La libertad no consiste primariamente en las condiciones políticas o sociales, en las autorizaciones para hacer las cosas; sino más bien en la vocación, la espontaneidad, la autenticidad, la decisión personal de realizar los proyectos sinceros y, por qué no, el valor personal, la decisión de no aceptar las presiones, menos aún las tentaciones, las conveniencias, los estímulos exteriores, las modas, los prestigios y recompensas. Ejercer la libertad suele llevar consigo inconvenientes, a veces muy graves; el que no está dispuesto a ello renuncia a la libertad posible y que "no trae cuenta". Eso explica que la libertad real sea muy exigua en tiempos de bonanza, en que todos los estímulos positivos existen, y tenga un sorprendente florecimiento allí donde parece improbable, donde no se la espera.
Hay una palabra que usaba con frecuencia Ortega y que es clave de muchas cosas importantes: "insobornable". Si se la aplica, se tiene un instrumento seguro para medir la libertad, la autenticidad, la capacidad de resistencia y de permanencia en el tiempo. Estoy hablando solamente, por razones de brevedad y claridad, de la España reciente, pero estos criterios se podrían pasear a lo largo de la historia por todo el mundo bien conocido, y se comprobaría su aplicabilidad y eficacia. Los factores esterilizadores de la libertad más que de la opresión, salvo casos de excepcional violencia y amplitud, han sido aquellos momentos en que se aflojan los resortes, se pierde la personalidad, los individuos se pliegan a las modas, a los halagos, a los premios y honores, a las recompensas, a la docilidad en suma. Ni siquiera es lo más importante la protesta, la rebelión, la manifiesta disidencia.

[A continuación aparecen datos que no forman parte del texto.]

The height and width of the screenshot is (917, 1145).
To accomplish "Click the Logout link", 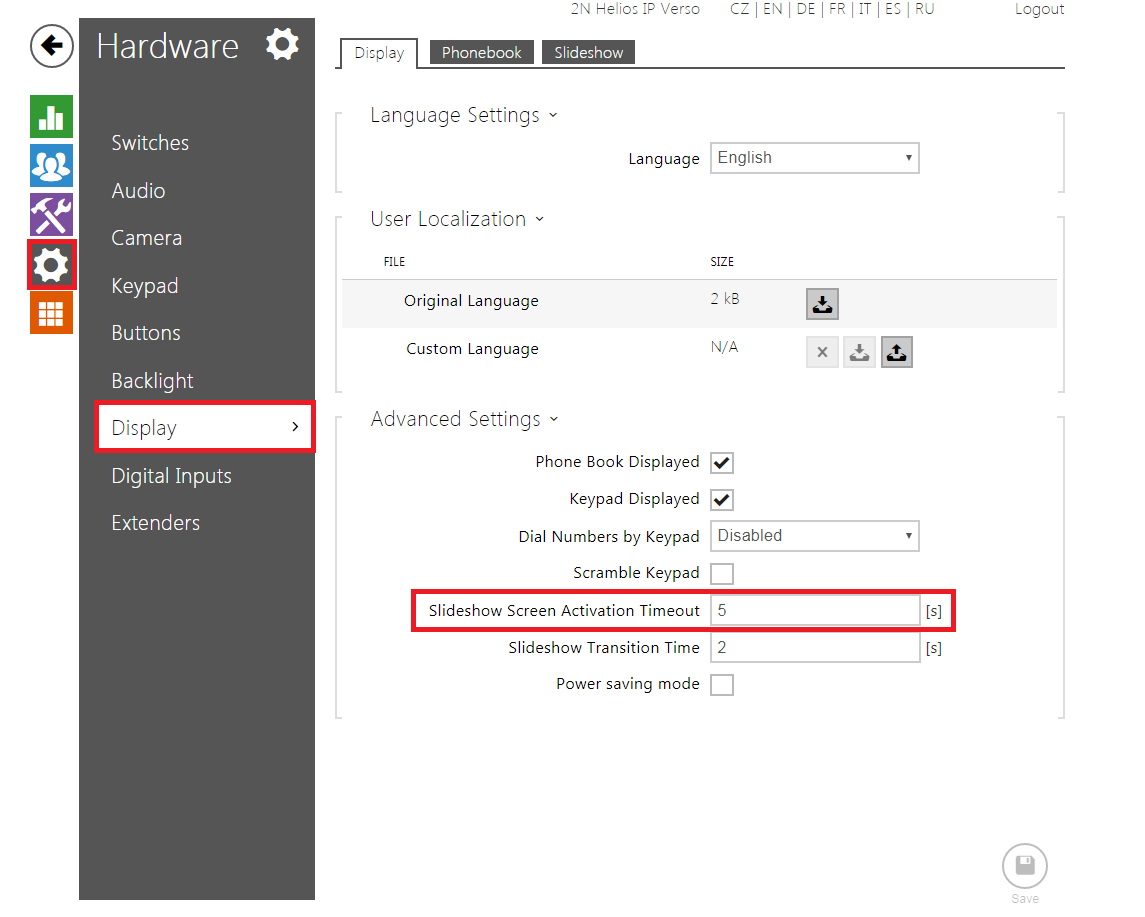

Esto puede ser necesario para distanciarse de lo vigente, para señalar una ruptura, para escapar a las tutelas y al trato favorable. Más necesario y eficaz es desentenderse de todo eso, recabar el derecho a ser quien verdaderamente se es, dedicarse al contenido real de la propia vocación. Una de las épocas más lamentables de nuestra historia, de mayor opresión, fue en sus diversas fases el reinado de Fernando VII, marcado por actos de resistencia y heroico sacrificio. Sin embargo, el contenido real de la libertad en aquel tiempo fue, por ejemplo, la creación literaria de unos cuantos autores que cultivaron enérgicamente su vocación y dejaron la huella imperecedera de quiénes eran, de lo que podría haber sido España si no se hubiesen apartado tantos españoles de aquello que estaban internamente obligados a ser, aquello en que verdaderamente consistían. Baste con citar tres nombres: Larra, Espronceda, Zorrilla. En ellos se resume el Romanticismo, aquello que fue la expresión auténtica de un tiempo de España, por debajo y por encima de las "ominosas décadas" destinadas a pasar, con una huella de indiferencia o acaso de vergüenza.

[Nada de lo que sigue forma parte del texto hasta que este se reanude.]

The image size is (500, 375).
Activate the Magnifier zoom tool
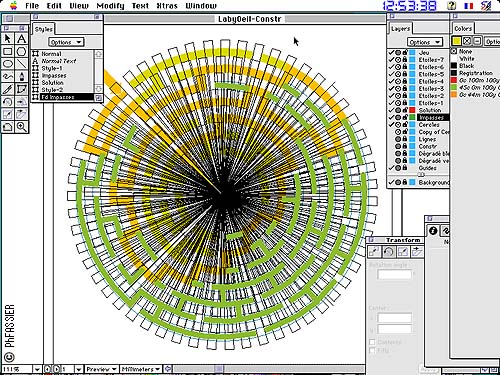22,127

Creo que hay cierta resistencia a aceptar y compartir esta perspectiva. En cierto modo es esperanzada y optimista. Su inconveniente es que no descarga las principales responsabilidades en eso que se llama "las circunstancias" y que es en buena parte ajeno e impersonal. Desplaza el centro de gravedad de estas situaciones tan graves y problemáticas hacia los individuos, hacia cada uno de nosotros. Hay que recordar una vez más la maravillosa frase de Cervantes: "tú mismo te has forjado tu ventura". Expresión imperecedera del sentido y la clave de la libertad. Nos hacemos a nosotros mismos; dentro de las circunstancias, por supuesto, y con ellas; pero a última hora el peso de la decisión recae sobre cada uno de nosotros. En épocas durísimas ha habido y puede haber trayectorias limpias, claras, en una palabra, auténticas. En cada caso se percibe el precio que cada uno ha pagado por ella, a veces muy grave; pero si se mira bien, se descubre que en todo caso ha valido la pena; que ese precio era exigido y no excesivo.